Jobs are disappearing from Auckland factory floors, as the high exchange rate begins to bite.
The ANZ-Business New Zealand performance of manufacturing index for March indicates activity is still expanding, but less so than in February and much less than a year ago.
While production, new orders, deliveries and stocks were all in positive territory, manufacturing employment shrank, driven by steep declines in Auckland and Northland.
That area's employment sub-index fell from 53.3 in February to 45.7 last month.

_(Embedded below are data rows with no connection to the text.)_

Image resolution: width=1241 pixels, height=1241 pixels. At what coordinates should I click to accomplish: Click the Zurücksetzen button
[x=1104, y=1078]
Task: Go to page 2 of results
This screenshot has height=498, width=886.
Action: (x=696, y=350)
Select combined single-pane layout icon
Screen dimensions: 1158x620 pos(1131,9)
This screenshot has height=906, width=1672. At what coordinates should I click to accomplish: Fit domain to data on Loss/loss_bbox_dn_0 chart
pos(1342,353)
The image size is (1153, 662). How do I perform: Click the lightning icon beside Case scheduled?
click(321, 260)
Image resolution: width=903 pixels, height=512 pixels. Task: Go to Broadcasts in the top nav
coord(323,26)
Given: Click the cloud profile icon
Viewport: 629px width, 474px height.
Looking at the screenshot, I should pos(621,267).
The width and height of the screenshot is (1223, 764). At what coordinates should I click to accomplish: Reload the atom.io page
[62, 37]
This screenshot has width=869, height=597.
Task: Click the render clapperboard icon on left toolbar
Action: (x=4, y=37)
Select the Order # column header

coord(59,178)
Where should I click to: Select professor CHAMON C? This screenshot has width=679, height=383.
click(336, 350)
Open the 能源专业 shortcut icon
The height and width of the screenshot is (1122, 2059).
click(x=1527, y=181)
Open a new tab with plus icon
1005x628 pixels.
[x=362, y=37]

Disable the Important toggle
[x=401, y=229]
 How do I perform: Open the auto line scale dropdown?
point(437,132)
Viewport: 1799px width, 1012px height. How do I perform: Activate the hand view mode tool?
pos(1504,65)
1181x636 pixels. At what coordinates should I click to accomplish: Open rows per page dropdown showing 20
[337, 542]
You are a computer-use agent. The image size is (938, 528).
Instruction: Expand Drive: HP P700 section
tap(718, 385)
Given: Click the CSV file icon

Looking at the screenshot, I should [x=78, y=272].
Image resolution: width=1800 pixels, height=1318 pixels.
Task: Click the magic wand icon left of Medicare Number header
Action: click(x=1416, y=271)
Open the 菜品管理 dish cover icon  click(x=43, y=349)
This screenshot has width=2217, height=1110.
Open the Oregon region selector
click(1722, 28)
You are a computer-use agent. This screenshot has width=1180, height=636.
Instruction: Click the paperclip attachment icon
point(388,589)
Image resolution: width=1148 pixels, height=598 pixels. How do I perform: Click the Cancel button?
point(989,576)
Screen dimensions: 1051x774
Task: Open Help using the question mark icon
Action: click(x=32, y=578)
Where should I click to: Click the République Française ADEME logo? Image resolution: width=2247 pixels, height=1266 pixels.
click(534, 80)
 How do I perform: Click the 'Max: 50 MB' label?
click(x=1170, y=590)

Over 50 means expansion, below 50 contraction.
Bruce Goldsworthy of the Employers and Manufacturers Association said the high exchange rate was impacting on exporters and firms competing with imports.
He said there was a shift to using overseas sources of componentry.
In addition, some manufacturers were opting to export their products in bulk, and break down and package them offshore, Goldsworthy said, which meant a flow-on effect to the manufacturers of packaging.
The decline in the PMI echoes an Institute of Economic Research survey of business opinion, which found more manufacturers had cut staff numbers than increased them for the first time in two years.
Goldsworthy said the slowdown could largely be attributed to the high exchange and interest rates.
Manufactured exports continued to grow, increasing 12.7 per cent to just over $13 billion in the year ended February. Manufactures represent about 44 per cent of goods exports.
The IER found a net 7 per cent of manufacturers reported an increase in export sales over the previous three months. But such levels were not very high by historical standards, the institute said.